SIGMA takes on actuarial intern
Enoch Starnes, actuarial consultant, SIGMA Actuarial Consulting Group
‘Silent’ evidence is information we don’t have access to due to the type of data being collected or our own inability to recognise that it exists, and it needs to be taken into account when considering risk placement for a captive, says Enoch Starnes of SIGMA Actuarial Consulting Group.
As the captive insurance landscape continues to expand and mature, the types of risks that are placed into captives will grow alongside it. Even now, the risks included in captives represent a wide array of exposures and business needs. Some of these are more “traditional” in nature and have historical data that is easily capturable.
Others, however, are emerging or have limited amounts of information. Placing the latter type of risk into a captive requires both analytical support and qualitative detail, especially when the scenarios which produce a claim for these risks are infrequent, but potentially severe.
One item that may be necessary when considering risk placement for a captive is an understanding of “silent” evidence. We at SIGMA have written about this phenomenon in the past, but we think it is an increasingly important piece of long-term captive management.
What exactly is silent evidence? Per Nassim Nicholas Taleb’s 2007 book, “The Black Swan: The Impact of the Highly Improbable”, silent evidence refers to the human tendency to view history with a lens which filters out evidence differing from our preconceptions. More specifically, silent evidence is evidence that we don’t have access to due either to the type of data being collected or our own inability to recognise that it exists.
For example, consider a situation in which you are studying a database of property losses with the goal of obtaining predictors for the most severe types of claims. Using these predictors, you might then develop various criteria to determine which of your company’s properties are covered within your captive.
Ideally, your study creates a reasonable prediction model based upon claims that already meet the criteria of being filed and being considered severe. The issue that such an approach creates is that it ignores a potentially significant number of claims that have occurred but have not yet reached the severity threshold.
By accounting for this “silent” evidence, you would not immediately accept the resulting model as a fully indicative predictor.
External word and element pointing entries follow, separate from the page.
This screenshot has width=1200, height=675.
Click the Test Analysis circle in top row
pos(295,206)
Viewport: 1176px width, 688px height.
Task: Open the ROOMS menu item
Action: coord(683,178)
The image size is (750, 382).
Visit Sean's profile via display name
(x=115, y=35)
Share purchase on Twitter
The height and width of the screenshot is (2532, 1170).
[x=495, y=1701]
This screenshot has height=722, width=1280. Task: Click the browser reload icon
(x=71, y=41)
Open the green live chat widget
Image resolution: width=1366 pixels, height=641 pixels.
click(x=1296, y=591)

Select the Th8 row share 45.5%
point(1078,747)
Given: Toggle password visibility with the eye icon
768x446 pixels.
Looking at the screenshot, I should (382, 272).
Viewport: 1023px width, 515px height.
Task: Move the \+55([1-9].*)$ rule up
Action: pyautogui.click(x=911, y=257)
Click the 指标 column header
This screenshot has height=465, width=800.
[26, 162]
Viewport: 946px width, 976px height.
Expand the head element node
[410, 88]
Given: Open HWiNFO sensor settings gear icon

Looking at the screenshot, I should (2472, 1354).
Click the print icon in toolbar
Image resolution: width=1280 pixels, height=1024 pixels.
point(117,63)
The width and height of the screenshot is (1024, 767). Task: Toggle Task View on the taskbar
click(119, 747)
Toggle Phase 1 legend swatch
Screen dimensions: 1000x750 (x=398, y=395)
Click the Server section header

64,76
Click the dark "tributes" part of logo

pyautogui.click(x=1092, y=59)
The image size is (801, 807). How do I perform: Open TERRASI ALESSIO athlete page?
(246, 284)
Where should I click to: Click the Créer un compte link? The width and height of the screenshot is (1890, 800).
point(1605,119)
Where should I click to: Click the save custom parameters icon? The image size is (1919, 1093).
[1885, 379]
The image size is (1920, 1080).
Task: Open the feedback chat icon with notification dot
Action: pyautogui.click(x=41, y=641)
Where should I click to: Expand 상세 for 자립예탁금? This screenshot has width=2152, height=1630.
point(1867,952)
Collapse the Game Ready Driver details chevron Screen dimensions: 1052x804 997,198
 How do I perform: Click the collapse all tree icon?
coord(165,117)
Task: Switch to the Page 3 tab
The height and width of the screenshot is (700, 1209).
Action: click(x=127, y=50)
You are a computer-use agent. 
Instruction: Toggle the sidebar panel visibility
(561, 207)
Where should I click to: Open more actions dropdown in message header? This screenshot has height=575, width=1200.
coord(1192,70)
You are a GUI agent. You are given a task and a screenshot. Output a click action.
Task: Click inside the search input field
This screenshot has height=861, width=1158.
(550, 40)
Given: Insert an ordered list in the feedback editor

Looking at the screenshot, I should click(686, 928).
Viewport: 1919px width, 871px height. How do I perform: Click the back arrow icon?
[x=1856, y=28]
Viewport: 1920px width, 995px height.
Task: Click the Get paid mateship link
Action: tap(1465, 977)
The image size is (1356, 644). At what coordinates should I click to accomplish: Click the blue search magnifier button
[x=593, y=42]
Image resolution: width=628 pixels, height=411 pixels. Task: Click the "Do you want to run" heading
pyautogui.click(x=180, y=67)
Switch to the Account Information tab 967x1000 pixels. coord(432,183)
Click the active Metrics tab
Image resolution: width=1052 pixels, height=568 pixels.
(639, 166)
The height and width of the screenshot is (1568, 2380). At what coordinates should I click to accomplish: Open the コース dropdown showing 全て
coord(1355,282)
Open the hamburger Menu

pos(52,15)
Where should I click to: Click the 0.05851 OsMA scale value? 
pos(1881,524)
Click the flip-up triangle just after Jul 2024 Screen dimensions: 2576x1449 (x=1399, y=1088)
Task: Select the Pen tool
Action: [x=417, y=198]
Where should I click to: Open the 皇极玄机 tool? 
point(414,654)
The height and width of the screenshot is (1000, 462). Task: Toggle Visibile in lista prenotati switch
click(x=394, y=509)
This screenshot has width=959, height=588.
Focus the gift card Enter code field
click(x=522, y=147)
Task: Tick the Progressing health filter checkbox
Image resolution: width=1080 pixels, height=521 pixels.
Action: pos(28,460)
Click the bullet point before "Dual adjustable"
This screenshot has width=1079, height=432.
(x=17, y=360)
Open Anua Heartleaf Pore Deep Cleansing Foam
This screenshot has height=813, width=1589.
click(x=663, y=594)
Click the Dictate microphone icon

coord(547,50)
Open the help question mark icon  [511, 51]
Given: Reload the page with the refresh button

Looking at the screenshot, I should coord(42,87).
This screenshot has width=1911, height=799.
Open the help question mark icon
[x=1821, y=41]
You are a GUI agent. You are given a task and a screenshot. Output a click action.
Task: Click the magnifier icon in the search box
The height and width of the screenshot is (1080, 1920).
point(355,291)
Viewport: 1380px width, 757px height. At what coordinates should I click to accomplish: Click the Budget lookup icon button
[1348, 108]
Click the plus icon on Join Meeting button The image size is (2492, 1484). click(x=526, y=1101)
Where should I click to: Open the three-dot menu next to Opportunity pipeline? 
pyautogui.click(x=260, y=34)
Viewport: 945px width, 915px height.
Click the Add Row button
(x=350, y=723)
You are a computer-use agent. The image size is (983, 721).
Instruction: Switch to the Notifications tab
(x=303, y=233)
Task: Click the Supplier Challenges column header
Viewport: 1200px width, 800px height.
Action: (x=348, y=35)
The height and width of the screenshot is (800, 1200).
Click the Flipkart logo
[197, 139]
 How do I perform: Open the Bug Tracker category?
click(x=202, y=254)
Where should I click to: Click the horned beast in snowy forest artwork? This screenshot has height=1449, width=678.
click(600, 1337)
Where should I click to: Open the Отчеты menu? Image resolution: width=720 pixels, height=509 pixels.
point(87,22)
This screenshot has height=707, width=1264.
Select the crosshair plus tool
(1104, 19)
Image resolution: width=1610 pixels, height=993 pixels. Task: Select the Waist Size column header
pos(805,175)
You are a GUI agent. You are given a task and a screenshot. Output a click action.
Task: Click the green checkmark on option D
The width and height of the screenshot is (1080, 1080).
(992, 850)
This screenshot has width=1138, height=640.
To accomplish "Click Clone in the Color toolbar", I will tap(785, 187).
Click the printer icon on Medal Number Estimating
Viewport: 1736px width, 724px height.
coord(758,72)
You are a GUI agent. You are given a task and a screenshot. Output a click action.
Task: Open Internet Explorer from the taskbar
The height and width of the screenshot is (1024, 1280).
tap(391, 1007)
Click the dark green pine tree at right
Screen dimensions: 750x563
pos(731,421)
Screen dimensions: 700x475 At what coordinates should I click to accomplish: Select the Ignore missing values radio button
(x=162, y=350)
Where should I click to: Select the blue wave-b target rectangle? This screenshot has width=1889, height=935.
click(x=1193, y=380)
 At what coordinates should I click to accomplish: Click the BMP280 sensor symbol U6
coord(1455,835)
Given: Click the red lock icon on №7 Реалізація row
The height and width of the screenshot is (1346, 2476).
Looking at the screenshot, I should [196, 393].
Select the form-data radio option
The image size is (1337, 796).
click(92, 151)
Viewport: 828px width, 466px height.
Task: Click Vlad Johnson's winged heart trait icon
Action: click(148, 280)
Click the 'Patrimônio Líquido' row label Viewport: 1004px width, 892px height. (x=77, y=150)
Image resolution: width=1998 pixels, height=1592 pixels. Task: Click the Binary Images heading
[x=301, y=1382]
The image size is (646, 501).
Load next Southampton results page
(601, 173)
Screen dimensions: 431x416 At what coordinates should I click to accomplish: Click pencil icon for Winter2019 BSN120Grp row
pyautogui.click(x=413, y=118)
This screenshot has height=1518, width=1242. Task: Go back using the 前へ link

Instead, you may also pursue qualitative information on the excluded claims and decide whether your study’s results need to be amended. A similar, but unfortunately common, situation occurs when captives use loss runs which are limited in terms of the fields being captured. In some cases, these datasets are streamlined to the point of excluding potentially important evidence.
It’s clear that something must be done to alleviate the problem posed by silent evidence—that of incomplete prediction—but what? To start with, mere awareness of the issue helps a great deal in identifying silent evidence in all its potential forms. When completing or reviewing a captive-related study which utilises any form of data, consider the ways in which the data is being captured or included.
Are there any flaws in the methodology? What are some possible scenarios that would result in a data point not being included in the overall dataset? For captive owners, can any qualitative information be obtained from management regarding pertinent oversights or available industry data? How might the historical data being used differ from exposures that could be faced in the future? A great deal of insight can be gathered by simply asking these questions and considering their potential impact on the analysis.
Captive owners who are familiar with and make use of the enterprise risk framework are already at an advantage in these types of scenarios. Many times, when companies undertake enterprise risk initiatives, risks are identified that have little associated historical data and have not explicitly been monitored or analysed.
“By minimising any potential oversights in the captive risk placement process, captive owners similarly minimise the possibility of unintended, adverse loss experiences.” Enoch Starnes, SIGMA
Captives engaging in this framework might first produce a qualitative assessment of the risks faced by the captive and its parent company. Once that step is complete, key decision-makers should have a high-level understanding what the potential risks are, what types of data might be the most useful in analysing such risks, and any potential areas which the data collected might not cover.
After this information is established, it can influence the interpretation of any analytical results and help the captive owners reach a better understanding of their captive’s potential exposure to risk, both known and unknown.
The “80:20” adage may apply to these pursuits, however. Asking these questions and listing potential answers covers 80 percent of the goal and requires only about 20 percent of the necessary work. Finding possible solutions to these issues and applying them may require additional time and resources. The end result, though, is often worth the work. By minimising any potential oversights in the captive risk placement process, captive owners similarly minimise the possibility of unintended, adverse loss experiences that the captive was not designed to handle.
The methods involved in capturing and mining data are constantly improving, and the associated analytics are becoming core strategic drivers in many industries. Clearly, those involved in the captive insurance landscape should be making significant use of these potential assets, and such endeavours always begin with understanding their uses.
Having a solid understanding of data doesn’t just mean interpreting what’s shown—it also involves contemplating the data that isn’t. Captives developed as proper, long-term solutions to their parent companies’ insurance needs require decision-making that contemplates a wide array of inputs. By considering the impact of silent evidence, their owners become one step closer to achieving their risk-related goals.